TEKS YANG DITAMPILKAN:
Minggu, 09 Oktober 2011

Pemberlakuan PT Secara Nasional Rusak Keberagaman Politik

JAKARTA– Pemberlakuan ambang batas parlemen (Parliamentary Threshold/ PT) secara nasional akan merusak keberagaman politik di daerah. Angka 25% merupakan PT optimal bagi pentas politik nasional.

Peneliti Perkumpulan untuk Pemilu dan Demokrasi (Perludem) August Mellaz mengingatkan memperingatkan atas bahayanya keinginan anggota DPR untuk memberlakukan PT secara nasional. Pemberlakuan PT secara nasional justru menggugurkan keberagaman politik did aerah.

“Ini bisa untuk menyangkal keberagaman yang ada. Kalau dipaksa malah salah,” ujarnya dalam diskusi di Jakarta, Selasa (13/9).

Menurut pantauan Perludem beberapa daerah memiliki warna politik yang berbeda dengan nasional. Di tingkatan tertentu terdapat basis-basis politik.

Partai politik yang meraih PT 2,5% di tingkat nasional belum tentu meraih kekuatan yang sama di daerah. Hanya beberapa partai politik yang berhasil menembus PT yang sama antara pusat dan daerah. Keberhasilan ini pun tidak menyeluruh di semua daerah.

SOAL:
**1.** Menurut berita tentang ambang batas parlemen, mengapa pemberlakuan ambang batas secara nasional dapat merusak keberagaman politik di daerah? Jelaskan dalam satu sampai tiga kalimat.
**2.** Teruskan berita tentang ambang batas parlemen mulai setelah kalimat terakhirnya.
Baris data tidak ada hubungannya dengan berita tentang ambang batas parlemen.

BARIS DATA:
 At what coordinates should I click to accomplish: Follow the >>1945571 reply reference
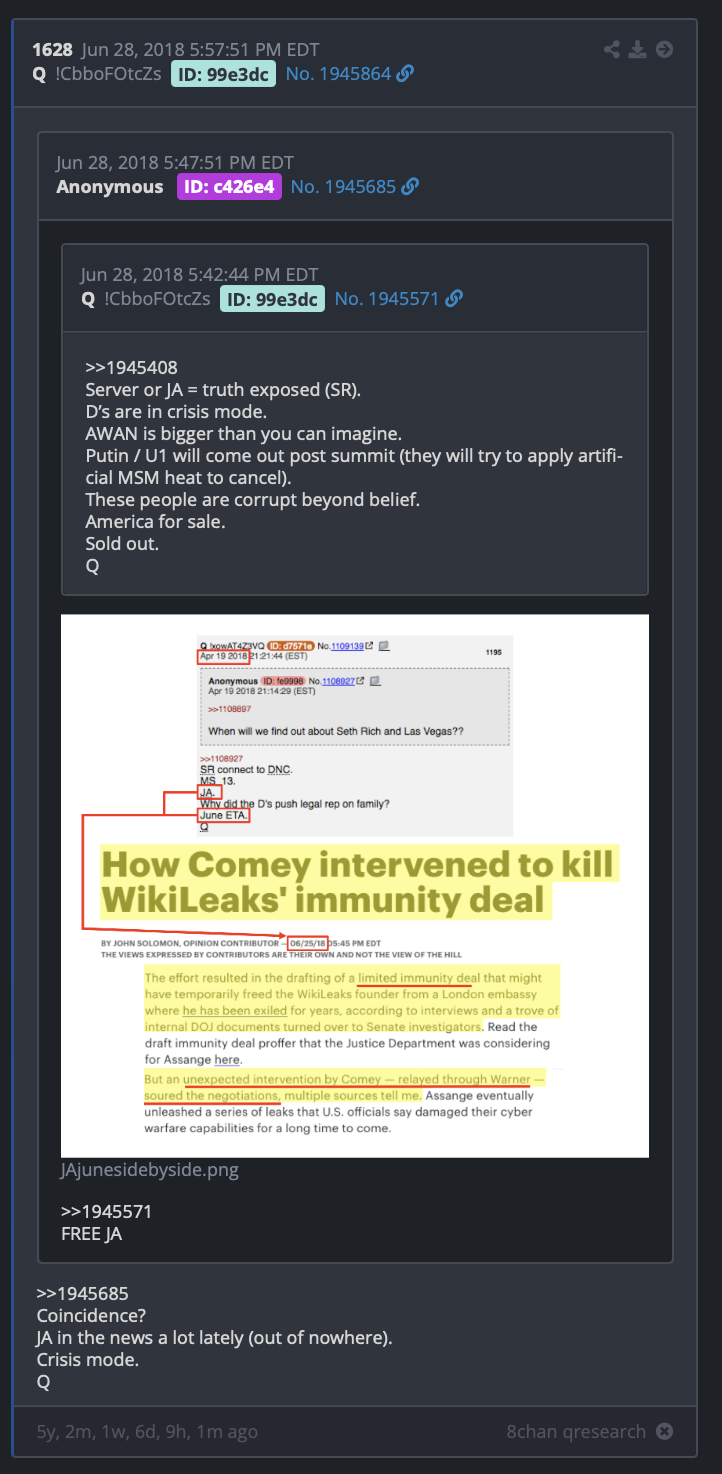pyautogui.click(x=106, y=1212)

JAWABAN TIAP SOAL:
**1.** Pantauan Perludem menunjukkan bahwa warna politik beberapa daerah berbeda dari warna politik nasional, dan di tingkatan tertentu terdapat basis-basis politik. Partai yang lolos ambang batas di tingkat nasional belum tentu sama kuatnya di daerah. Hanya beberapa partai yang berhasil menembus ambang batas yang sama di pusat dan daerah, dan itu pun tidak terjadi di semua daerah.

**2.**
Agus mencontohkan Partai Kebangkitan Nasional Ulama (PKNU) mempunyai kekuatan yang luar biasa di daerah tapal kuda Jawa Timur, Partai Bulan Bintang (PBB) memiliki suara yang signifikan di Bangka Belitung dan Partai Damai Sejahtera (PDS) memiliki dukungan besar di Papua. Seharusnya kekuatan mereka tetap terjaga di DPRD Provinsi dan Kabupaten/Kota.

“Mereka seharusnya tetap bisa eksis. Jadi rencana parpol untuk memberlakukan PT nasional ke lokal itu tidak proporsional karena metode itu menghilangkan hak suara pemilu,” jelasnya.

Hasil kajian Perludem menunjukkan bahwa PT optimal yang berlaku di daerah justru mencapai angka 3%. Ia menyatakan angka ini ditunjukkan berdasarkan perhitungan Effective Number of Parliamentary Parties (ENPP).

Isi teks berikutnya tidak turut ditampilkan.